La disposition générale est la même qu’en 1892 : la carte légendée par la liste des congrégations surmonte des tableaux statistiques, invitant explicitement à la comparaison des deux documents. De nombreux indices témoignent des progrès de l’évangélisation. Sur un plan spatial, les blancs du Sahara et du Soudan ont été comblés par des toponymes et les circonscriptions de l’Afrique du Nord ont rejoint celles de l’Afrique subsaharienne723. Il n’existe plus de missions aux limites indécises et toutes ont leurs contours délimités avec précision. L’évangélisation progresse donc grâce aux missions, car la quinzaine d’évêchés et d’archevêchés de 1891 n’ont pas évolué. Le morcellement est une autre manifestation des progrès : l’Afrique est divisée en 68 missions, contre 50 en 1892. Enfin, la légende enregistre le niveau des « résidences ou postes de missionnaires », après celui des « résidences de vicaire ou de préfet apostolique », pour mieux rendre compte du déploiement territorial de la mission. En revanche le nom en majuscules des missions ne figure plus et il faut utiliser la légende pour les identifier. Le numéro en rouge ne renvoie plus à la liste des congrégations, mais au tableau statistique qui les nomme et les évalue selon neuf informations chiffrées724. Ainsi, le nom de la congrégation s’efface derrière l’œuvre accomplie et l’accent est porté davantage sur les réalisations : écoles, hôpitaux, orphelinats. Le contexte d’anticléricalisme en France en 1905 justifie sans doute que l’on insiste sur l’apport social et civilisationnel de la mission. Comme son nom ne figure plus directement sur la carte, c’est le nom politique, en noir, qui désigne seul le territoire. Il n’y a plus de concurrence entre le nom de la colonie attribué par le colonisateur et celui de la mission choisi par la Propagande. La querelle des toponymes est terminée. La carte gagne en lisibilité et montre un découpage ecclésiastique plus discret, c’est-à-dire respectueux du découpage politique où les espaces nés de la colonisation sont désormais adoptés.
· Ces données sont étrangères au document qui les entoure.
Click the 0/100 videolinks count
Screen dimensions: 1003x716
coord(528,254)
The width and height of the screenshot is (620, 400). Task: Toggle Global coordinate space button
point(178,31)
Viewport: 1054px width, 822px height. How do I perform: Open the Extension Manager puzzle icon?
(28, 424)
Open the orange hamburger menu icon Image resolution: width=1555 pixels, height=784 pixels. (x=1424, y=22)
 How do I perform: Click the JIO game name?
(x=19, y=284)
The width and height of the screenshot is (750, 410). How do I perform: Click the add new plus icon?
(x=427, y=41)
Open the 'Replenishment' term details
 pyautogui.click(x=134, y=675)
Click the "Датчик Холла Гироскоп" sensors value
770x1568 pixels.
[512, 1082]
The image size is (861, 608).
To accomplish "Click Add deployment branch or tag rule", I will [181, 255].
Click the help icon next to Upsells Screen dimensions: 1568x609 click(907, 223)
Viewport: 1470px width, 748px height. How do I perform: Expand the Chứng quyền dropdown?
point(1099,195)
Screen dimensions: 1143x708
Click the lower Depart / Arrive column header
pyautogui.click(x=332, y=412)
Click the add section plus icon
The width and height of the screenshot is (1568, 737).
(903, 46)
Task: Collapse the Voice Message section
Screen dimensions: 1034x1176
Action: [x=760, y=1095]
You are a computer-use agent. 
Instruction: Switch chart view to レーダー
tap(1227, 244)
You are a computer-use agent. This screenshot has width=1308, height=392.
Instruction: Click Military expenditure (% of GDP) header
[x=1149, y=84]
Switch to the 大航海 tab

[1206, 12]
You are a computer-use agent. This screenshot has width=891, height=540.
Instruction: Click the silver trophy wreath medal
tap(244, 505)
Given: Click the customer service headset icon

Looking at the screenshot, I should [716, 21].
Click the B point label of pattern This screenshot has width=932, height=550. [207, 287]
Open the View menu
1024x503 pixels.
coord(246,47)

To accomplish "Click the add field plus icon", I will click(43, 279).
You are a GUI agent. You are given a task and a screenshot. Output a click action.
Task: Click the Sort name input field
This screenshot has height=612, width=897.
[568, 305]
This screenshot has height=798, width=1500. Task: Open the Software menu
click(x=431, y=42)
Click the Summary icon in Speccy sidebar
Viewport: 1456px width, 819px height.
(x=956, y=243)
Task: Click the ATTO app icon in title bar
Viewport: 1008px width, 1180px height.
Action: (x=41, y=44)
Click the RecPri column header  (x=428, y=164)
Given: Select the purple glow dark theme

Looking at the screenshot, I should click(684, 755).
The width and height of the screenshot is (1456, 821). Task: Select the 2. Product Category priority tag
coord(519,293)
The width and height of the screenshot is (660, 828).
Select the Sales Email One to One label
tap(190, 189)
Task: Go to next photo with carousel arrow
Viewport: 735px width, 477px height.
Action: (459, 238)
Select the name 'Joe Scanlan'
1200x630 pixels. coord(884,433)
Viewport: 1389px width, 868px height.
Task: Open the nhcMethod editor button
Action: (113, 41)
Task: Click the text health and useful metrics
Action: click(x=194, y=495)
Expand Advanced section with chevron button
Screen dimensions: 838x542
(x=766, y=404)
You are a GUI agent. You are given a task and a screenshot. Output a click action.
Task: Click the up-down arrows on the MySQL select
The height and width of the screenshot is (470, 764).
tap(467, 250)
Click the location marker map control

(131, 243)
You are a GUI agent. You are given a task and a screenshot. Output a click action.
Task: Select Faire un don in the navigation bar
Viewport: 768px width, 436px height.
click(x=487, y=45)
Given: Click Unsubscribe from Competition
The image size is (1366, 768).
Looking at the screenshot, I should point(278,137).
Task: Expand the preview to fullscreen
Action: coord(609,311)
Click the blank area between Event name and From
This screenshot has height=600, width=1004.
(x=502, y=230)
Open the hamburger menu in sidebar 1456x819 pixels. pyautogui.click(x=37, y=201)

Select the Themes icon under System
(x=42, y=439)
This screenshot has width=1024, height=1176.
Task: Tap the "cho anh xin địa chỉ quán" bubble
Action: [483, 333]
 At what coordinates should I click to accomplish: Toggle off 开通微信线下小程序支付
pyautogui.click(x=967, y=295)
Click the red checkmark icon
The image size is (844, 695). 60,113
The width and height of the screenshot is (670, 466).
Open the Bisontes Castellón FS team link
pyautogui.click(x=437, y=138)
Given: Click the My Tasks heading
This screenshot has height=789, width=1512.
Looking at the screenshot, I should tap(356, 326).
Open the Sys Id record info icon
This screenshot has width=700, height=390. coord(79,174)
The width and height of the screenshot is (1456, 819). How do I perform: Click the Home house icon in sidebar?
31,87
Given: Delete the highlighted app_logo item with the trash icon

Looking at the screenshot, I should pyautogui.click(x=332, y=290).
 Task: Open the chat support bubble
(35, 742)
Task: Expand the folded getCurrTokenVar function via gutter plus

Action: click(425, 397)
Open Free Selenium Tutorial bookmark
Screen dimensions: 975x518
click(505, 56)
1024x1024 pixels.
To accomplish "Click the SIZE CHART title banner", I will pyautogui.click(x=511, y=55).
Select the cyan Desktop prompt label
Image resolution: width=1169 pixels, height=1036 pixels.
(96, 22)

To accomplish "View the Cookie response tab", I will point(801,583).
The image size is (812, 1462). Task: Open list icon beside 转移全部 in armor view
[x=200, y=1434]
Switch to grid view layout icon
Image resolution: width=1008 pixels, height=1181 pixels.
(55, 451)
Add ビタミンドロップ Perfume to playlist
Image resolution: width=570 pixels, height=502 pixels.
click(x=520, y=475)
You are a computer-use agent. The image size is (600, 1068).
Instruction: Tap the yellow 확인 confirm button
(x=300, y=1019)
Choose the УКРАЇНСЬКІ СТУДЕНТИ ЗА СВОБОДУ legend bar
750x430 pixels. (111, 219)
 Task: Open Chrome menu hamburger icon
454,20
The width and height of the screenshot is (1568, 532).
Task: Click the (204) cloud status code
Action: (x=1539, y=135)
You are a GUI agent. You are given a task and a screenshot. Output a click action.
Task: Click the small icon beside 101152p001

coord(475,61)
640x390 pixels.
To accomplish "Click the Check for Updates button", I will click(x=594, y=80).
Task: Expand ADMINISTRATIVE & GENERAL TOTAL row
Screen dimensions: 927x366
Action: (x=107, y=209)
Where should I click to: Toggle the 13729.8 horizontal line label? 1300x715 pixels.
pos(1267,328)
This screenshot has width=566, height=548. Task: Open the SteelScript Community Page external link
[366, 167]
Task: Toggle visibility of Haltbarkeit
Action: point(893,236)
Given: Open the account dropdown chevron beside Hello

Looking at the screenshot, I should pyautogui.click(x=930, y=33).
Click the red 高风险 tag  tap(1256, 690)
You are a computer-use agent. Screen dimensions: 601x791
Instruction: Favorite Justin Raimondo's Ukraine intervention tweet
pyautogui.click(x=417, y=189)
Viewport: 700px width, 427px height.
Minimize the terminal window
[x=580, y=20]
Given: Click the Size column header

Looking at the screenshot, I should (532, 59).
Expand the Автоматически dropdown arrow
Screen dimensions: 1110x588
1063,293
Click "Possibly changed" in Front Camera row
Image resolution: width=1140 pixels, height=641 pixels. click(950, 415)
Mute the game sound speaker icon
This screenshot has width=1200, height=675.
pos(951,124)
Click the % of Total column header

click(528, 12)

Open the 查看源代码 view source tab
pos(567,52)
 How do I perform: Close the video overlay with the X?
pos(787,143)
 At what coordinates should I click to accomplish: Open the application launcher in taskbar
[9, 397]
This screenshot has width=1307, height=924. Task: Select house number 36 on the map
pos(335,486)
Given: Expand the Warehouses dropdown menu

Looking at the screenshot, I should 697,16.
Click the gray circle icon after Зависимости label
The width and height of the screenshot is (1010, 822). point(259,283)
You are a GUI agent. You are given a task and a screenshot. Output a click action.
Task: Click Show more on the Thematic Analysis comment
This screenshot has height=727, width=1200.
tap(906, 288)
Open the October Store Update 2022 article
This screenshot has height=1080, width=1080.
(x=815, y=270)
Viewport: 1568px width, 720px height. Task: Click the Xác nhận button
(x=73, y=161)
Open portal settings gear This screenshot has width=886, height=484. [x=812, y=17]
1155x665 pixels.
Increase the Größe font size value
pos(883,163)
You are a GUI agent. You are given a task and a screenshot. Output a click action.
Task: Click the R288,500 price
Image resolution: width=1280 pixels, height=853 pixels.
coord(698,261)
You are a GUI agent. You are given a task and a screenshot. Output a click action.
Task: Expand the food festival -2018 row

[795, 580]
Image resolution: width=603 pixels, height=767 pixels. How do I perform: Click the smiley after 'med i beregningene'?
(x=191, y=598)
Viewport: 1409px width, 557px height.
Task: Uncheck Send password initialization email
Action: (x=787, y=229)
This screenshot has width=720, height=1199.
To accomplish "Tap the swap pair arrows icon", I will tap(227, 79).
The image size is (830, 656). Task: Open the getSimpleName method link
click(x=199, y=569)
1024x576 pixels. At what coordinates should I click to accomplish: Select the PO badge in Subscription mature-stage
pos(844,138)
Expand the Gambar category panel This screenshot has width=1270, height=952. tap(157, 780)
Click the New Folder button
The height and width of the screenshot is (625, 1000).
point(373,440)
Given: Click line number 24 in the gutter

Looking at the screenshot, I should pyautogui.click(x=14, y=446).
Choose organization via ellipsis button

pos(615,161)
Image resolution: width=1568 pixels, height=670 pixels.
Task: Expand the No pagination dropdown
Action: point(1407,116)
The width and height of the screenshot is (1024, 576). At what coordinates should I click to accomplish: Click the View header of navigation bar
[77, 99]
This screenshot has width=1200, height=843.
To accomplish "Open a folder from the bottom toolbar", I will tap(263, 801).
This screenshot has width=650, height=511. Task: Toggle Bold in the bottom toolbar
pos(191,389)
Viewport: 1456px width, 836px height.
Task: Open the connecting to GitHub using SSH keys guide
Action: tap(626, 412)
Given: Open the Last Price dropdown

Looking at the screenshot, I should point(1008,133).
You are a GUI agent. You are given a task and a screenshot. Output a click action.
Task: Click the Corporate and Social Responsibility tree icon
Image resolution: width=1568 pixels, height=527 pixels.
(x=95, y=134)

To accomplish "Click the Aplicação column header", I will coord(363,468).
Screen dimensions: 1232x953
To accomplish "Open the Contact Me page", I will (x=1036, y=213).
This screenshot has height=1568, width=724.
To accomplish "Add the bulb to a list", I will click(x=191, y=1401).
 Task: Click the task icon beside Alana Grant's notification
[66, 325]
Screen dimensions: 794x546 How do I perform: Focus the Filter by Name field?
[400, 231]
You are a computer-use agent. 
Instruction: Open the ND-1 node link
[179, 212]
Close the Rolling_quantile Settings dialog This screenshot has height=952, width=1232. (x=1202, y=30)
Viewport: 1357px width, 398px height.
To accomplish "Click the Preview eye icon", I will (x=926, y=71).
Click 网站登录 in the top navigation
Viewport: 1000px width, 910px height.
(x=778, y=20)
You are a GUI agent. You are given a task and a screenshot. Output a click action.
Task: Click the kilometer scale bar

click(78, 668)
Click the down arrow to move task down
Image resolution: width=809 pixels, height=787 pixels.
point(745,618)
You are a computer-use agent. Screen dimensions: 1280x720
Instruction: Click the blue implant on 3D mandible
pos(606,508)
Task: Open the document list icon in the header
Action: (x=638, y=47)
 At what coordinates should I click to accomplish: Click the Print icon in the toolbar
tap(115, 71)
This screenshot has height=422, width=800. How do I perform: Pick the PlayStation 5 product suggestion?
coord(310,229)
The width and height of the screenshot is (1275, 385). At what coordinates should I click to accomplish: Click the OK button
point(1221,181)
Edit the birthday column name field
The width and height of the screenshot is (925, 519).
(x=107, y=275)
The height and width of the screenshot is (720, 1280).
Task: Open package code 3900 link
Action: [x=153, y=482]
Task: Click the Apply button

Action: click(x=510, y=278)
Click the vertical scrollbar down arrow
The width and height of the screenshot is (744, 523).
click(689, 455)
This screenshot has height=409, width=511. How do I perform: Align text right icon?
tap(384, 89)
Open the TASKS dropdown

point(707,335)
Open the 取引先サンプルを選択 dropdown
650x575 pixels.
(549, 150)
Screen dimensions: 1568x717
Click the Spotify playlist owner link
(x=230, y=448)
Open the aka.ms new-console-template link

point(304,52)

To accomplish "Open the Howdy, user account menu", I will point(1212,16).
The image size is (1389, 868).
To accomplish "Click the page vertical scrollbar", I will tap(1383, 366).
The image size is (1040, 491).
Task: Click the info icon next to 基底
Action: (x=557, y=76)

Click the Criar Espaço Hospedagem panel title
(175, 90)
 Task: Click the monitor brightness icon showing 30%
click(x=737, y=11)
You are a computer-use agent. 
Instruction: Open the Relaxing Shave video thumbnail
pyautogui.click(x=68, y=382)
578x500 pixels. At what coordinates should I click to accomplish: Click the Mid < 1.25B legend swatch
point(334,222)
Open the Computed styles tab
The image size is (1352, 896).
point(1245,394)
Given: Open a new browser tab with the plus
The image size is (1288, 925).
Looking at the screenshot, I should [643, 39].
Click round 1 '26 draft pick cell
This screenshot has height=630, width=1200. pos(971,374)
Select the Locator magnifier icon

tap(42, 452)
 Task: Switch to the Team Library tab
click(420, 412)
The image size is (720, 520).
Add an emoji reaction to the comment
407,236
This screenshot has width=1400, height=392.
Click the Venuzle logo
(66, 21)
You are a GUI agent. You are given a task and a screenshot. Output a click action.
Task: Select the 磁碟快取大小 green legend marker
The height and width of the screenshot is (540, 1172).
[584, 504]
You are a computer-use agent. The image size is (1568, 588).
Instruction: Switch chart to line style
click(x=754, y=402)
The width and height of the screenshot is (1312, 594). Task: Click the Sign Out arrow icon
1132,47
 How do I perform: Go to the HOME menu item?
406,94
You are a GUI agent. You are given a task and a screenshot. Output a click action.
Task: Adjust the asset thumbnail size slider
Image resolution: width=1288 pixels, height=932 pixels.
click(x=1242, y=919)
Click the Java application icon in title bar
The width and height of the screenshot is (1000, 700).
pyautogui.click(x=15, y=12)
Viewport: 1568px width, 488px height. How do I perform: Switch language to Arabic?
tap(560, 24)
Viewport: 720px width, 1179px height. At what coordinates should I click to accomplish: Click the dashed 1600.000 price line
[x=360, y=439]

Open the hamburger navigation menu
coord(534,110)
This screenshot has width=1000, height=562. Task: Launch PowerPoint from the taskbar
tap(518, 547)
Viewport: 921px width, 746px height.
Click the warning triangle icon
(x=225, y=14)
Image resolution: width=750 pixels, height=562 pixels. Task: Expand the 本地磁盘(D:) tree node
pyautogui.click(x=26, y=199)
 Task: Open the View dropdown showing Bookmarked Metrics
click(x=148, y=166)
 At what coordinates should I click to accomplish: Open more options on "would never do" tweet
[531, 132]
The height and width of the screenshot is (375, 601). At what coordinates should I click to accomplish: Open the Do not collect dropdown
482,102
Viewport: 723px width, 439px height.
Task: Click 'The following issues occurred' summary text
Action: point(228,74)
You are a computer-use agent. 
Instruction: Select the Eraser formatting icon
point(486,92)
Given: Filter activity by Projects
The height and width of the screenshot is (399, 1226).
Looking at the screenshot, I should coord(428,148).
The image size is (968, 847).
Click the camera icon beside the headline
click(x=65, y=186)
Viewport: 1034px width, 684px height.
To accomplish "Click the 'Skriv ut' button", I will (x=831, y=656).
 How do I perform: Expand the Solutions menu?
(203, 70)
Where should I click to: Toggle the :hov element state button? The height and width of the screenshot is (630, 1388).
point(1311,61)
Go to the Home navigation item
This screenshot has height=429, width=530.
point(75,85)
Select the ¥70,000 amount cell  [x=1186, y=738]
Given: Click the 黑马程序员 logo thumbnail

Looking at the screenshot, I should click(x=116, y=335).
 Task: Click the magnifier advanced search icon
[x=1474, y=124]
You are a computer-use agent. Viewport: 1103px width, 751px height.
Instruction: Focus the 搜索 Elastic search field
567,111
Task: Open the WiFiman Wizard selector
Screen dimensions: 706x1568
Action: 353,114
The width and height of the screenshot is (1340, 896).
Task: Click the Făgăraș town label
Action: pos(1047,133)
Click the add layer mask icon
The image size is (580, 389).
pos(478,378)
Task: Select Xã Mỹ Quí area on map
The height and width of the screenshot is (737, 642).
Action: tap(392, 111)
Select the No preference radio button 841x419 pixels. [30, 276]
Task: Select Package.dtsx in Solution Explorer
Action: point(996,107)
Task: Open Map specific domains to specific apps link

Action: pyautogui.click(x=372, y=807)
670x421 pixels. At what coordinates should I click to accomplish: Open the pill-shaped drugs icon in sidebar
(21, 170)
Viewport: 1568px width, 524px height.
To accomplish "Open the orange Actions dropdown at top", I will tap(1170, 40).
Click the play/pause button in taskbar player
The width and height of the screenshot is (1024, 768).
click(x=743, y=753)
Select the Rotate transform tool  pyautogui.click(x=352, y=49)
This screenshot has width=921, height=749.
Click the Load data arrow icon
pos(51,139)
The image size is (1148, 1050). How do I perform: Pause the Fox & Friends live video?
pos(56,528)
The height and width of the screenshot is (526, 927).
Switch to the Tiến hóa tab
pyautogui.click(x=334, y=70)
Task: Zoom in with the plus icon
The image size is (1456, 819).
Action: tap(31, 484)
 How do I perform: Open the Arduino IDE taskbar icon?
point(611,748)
Ainsi, les grandes cartes des Missions catholiques offrent une cartographie qui a évolué, même sur un temps très court, pour rendre compte du processus d’évangélisation sans appauvrir leur contenu géographique que les explorations augmentent sans cesse. La figuration accorde la couleur rouge à tout ce qui relève de la mission et permet de calquer une hiérarchie religieuse sur un découpage politique définitivement admis. On constate alors que l’Afrique présente l’exemple le plus abouti de la surimposition des limites ecclésiastiques sur les limites politiques, faisant coïncider missions et colonies. C’est le résultat de l’attitude conciliante recherchée par le Saint-Siège dans l’intérêt des missions. Ces cartes témoignent aussi d’un double mouvement : l’Afrique occidentale rejoint l’Afrique orientale alors que les missions du Sud du Sahara atteignent celles du Nord. L’Afrique est entièrement divisée et contrôlée. Il existe dorénavant un continuum chrétien qui n’admet aucune interruption.

Ces documents des Missions catholiques composent un genre cartographique particulièrement engagé. Mis au service d’une cause, célébrer la mission, ils cachent une réalité que d’autres n’hésitent pas à montrer, au risque de nuire à l’effet rassurant que procure la couverture totale du continent par la hiérarchie catholique. Par exemple, en 1912, le Dictionnaire d’histoire et de géographie ecclésiastique rappelle à propose des 72 missions qui se partagent l’Afrique, que..

« ..ce progrès, quelque incontestable qu’il soit ne doit pas faire illusion. Qu’est-ce en effet que 72 circonscriptions ecclésiastiques pour une superficie totale de 29.820.000 km2 ? Qu’est-ce qu’environ 500.000 catholiques, et même en comptant les schismatiques et les hérétiques, qu’est-ce que 750.000 chrétiens sur une population totale évaluée à 140 millions d’individus, dont 30 millions au moins sont musulmans, et dont 100 millions sont fétichistes ? »725

Notes
723.

Les nouvelles délimitations sont toutes des lignes astronomiques : le 20°N entre le P.A. du Sahara et le V.A. du Soudan, sur plus de 3.000 km ; le 15°N délimite le V.A. du Soudan et le V.A. du Haut-Niger ; de même, en Afrique australe, les deux nouvelles missions de Cimbebasie inférieure et du fleuve Orange sont encadrées par des méridiens et des parallèles. La plupart du temps, elles correspondent aux frontières politiques.

724.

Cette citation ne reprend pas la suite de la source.